* begin *
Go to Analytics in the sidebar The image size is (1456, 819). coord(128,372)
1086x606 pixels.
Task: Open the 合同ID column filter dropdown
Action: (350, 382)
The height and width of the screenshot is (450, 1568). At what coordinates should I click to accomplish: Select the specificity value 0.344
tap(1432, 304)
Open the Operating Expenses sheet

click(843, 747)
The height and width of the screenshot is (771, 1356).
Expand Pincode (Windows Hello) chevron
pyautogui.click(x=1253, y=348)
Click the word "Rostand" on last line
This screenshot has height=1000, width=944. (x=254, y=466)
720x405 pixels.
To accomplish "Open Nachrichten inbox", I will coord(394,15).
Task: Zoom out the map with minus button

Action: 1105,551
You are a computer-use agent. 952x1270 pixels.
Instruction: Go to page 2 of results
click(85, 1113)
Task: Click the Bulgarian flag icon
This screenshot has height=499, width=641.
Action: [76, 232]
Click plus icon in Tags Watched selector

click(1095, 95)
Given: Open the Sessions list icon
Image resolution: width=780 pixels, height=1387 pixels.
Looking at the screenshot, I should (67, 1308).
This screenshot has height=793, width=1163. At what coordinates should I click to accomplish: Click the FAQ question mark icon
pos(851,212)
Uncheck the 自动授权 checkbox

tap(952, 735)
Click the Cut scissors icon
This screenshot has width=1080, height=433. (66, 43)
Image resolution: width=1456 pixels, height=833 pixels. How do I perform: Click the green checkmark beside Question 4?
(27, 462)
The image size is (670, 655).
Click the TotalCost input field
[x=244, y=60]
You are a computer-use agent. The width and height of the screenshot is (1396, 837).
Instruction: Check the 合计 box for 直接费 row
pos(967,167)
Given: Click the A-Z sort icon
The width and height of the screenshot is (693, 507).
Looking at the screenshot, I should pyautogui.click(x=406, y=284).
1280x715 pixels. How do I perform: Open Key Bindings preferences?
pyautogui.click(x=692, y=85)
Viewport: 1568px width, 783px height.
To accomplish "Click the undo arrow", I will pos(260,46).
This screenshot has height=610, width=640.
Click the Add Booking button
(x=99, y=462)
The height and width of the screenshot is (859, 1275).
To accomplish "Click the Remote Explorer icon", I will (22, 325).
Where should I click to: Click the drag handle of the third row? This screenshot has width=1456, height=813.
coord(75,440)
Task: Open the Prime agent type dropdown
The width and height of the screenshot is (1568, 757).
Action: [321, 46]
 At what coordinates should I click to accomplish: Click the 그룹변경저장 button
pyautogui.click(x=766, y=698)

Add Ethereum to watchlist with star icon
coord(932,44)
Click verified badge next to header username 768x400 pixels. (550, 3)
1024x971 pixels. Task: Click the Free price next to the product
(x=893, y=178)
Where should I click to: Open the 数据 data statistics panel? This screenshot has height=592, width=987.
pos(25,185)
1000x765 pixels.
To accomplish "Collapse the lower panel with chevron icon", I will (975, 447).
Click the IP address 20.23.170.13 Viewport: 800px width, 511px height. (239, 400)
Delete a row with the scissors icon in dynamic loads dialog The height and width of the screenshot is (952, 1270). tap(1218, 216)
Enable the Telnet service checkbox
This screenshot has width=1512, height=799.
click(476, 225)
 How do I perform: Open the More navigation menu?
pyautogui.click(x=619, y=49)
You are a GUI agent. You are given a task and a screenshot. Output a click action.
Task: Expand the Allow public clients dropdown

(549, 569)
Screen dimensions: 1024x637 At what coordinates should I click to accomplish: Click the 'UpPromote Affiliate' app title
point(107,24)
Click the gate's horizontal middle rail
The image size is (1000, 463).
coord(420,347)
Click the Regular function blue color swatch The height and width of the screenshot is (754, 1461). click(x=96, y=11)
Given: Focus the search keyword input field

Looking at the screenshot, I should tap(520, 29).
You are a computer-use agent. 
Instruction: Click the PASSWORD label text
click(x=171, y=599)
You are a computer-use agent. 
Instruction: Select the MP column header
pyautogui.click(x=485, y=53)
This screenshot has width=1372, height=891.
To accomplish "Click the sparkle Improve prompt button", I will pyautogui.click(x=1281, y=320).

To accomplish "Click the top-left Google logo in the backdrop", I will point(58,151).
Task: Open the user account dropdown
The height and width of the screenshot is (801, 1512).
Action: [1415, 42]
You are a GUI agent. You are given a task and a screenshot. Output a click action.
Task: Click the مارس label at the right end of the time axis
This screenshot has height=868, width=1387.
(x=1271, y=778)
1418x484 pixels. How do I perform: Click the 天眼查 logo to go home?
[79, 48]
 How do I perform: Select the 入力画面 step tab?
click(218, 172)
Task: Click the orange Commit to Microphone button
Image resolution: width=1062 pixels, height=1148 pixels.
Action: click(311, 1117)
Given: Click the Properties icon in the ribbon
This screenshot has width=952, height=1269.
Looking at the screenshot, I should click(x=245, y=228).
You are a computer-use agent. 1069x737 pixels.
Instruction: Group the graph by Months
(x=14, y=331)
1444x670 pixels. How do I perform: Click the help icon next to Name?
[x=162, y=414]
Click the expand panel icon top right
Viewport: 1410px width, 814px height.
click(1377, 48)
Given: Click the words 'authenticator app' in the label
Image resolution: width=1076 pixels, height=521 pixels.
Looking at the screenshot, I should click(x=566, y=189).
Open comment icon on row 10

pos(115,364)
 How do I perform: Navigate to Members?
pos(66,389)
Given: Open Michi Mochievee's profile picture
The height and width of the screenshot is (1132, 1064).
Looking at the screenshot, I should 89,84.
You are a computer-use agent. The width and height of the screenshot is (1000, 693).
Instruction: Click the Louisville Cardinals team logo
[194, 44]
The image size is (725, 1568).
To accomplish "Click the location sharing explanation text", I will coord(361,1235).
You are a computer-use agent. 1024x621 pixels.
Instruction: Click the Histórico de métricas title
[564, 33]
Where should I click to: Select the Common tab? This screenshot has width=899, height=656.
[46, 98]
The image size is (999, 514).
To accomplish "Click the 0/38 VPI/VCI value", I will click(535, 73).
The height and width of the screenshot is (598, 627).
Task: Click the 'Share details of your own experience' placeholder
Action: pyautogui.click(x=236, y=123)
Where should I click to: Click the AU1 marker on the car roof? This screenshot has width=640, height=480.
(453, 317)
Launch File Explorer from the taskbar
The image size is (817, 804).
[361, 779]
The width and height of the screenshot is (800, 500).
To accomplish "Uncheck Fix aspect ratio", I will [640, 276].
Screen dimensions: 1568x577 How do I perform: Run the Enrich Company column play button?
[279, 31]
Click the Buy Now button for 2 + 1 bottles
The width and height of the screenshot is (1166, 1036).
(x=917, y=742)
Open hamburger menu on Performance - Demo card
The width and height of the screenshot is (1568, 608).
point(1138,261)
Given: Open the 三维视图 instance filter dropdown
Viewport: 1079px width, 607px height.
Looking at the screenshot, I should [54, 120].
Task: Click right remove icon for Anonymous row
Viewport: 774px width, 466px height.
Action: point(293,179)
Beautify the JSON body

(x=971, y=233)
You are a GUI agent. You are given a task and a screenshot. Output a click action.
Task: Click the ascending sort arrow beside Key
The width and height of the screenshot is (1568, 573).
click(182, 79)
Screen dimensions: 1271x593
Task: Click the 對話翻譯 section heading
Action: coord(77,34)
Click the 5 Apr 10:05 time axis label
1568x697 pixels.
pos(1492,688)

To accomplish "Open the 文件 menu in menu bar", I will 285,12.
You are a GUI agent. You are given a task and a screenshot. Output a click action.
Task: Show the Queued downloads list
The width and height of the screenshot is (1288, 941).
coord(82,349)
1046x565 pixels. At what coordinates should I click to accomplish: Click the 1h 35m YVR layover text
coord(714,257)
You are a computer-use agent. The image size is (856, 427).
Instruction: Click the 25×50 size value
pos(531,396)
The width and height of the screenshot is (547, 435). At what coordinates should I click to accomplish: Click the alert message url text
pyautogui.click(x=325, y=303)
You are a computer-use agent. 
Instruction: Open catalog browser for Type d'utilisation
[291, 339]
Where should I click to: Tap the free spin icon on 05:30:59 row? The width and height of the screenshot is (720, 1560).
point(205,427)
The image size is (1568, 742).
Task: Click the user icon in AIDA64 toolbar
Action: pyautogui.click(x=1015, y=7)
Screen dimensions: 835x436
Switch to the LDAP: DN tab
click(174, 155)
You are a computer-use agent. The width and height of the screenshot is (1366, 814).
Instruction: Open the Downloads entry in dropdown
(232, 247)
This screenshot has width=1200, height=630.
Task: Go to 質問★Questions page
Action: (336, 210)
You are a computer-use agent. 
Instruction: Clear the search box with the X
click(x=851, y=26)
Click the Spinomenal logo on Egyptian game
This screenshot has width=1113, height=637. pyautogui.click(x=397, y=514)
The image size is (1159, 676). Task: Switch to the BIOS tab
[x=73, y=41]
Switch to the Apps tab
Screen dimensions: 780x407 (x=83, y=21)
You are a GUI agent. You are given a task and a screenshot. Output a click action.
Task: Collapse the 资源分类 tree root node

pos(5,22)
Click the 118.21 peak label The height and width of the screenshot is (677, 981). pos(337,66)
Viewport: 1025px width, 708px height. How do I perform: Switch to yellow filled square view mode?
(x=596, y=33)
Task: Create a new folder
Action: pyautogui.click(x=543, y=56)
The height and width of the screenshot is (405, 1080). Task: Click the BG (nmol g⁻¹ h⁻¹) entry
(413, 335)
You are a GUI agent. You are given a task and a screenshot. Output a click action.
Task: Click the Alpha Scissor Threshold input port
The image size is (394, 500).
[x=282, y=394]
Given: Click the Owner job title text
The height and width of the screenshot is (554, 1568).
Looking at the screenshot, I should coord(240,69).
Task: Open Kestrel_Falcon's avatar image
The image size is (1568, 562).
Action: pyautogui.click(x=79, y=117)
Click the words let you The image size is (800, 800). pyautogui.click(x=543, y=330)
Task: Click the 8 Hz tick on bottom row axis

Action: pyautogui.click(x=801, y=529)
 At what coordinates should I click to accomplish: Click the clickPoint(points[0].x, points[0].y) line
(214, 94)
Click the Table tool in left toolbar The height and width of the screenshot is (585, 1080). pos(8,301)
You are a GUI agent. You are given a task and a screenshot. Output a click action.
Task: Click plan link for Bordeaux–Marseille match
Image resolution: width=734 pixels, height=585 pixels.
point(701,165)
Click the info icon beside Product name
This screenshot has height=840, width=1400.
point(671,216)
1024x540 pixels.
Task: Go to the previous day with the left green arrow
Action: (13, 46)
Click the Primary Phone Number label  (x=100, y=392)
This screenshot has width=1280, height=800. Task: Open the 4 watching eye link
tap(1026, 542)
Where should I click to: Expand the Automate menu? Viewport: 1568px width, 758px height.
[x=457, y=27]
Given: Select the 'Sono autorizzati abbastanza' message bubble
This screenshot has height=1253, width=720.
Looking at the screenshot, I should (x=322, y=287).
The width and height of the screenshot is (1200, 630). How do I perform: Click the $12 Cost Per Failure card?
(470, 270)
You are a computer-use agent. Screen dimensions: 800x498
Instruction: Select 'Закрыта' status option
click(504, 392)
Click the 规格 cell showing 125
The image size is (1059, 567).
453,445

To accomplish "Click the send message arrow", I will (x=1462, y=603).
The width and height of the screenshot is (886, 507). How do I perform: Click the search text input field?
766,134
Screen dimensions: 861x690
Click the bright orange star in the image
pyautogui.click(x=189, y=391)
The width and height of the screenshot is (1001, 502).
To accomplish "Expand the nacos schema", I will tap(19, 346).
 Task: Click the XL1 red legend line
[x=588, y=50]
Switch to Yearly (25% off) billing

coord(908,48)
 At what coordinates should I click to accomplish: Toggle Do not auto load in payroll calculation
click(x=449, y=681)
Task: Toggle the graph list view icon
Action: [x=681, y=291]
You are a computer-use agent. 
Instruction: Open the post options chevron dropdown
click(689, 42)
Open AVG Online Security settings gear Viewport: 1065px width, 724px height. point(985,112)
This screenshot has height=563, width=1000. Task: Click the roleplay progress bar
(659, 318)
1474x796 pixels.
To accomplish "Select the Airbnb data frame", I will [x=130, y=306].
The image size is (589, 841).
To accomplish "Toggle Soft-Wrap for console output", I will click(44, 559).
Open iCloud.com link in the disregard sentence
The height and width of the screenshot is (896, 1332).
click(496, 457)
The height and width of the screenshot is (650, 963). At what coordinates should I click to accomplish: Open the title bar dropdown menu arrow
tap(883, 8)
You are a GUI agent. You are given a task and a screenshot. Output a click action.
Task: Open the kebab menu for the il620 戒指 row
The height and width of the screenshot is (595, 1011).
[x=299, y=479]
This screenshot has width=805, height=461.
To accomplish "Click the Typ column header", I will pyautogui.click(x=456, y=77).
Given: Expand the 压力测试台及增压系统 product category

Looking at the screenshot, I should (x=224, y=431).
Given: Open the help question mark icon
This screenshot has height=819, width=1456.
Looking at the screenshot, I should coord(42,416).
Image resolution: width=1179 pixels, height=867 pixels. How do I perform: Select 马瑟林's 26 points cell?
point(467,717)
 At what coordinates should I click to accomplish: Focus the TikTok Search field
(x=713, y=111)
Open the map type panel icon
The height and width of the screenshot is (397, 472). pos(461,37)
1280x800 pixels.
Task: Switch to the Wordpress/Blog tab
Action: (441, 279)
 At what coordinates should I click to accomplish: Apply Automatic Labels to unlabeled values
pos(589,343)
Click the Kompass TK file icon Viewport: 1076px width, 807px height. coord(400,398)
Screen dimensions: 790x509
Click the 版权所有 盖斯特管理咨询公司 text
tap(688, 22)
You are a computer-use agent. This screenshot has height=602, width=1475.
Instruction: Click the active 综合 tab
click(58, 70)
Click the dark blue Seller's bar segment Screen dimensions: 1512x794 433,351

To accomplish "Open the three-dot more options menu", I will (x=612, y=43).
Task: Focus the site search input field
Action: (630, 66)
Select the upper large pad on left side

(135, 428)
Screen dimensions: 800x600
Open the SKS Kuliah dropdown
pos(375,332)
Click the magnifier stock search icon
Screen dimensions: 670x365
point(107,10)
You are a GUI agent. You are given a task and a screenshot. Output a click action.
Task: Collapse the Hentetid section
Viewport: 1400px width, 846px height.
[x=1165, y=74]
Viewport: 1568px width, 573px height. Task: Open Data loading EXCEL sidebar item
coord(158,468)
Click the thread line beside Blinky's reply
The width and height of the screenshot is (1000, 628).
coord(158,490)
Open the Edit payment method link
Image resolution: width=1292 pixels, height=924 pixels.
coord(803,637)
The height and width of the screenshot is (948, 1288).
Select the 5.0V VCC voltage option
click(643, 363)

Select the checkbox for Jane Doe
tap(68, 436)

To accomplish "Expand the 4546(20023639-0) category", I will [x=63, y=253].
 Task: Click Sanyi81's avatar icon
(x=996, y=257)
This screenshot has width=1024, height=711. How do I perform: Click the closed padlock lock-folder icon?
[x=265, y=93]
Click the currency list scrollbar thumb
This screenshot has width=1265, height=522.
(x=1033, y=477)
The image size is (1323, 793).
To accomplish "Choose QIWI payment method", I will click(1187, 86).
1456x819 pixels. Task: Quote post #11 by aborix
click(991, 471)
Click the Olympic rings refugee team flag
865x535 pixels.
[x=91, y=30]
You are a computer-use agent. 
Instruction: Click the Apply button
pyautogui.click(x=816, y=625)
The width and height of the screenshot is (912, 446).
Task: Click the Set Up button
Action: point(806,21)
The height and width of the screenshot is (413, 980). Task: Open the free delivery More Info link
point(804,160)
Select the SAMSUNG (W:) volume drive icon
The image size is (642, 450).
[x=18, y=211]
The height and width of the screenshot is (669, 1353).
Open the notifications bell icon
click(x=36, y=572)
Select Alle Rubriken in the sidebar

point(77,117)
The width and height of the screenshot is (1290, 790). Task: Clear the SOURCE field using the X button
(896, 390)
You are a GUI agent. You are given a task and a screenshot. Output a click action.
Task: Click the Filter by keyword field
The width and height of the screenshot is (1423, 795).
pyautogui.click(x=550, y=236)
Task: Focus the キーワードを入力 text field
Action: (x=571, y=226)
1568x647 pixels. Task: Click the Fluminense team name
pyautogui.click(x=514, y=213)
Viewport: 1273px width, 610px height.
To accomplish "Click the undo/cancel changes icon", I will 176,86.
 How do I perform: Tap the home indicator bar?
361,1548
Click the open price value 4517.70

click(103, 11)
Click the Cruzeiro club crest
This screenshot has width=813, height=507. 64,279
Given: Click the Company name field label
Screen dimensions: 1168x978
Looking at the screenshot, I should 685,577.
* end *
The request
Copy the items above word for word, from the line with "Click the dark" up to and including the line with "coord(803,637)".

Solution to the exercise
Click the dark blue Seller's bar segment Screen dimensions: 1512x794 433,351

To accomplish "Open the three-dot more options menu", I will (x=612, y=43).
Task: Focus the site search input field
Action: (630, 66)
Select the upper large pad on left side

(135, 428)
Screen dimensions: 800x600
Open the SKS Kuliah dropdown
pos(375,332)
Click the magnifier stock search icon
Screen dimensions: 670x365
point(107,10)
You are a GUI agent. You are given a task and a screenshot. Output a click action.
Task: Collapse the Hentetid section
Viewport: 1400px width, 846px height.
[x=1165, y=74]
Viewport: 1568px width, 573px height. Task: Open Data loading EXCEL sidebar item
coord(158,468)
Click the thread line beside Blinky's reply
The width and height of the screenshot is (1000, 628).
coord(158,490)
Open the Edit payment method link
Image resolution: width=1292 pixels, height=924 pixels.
coord(803,637)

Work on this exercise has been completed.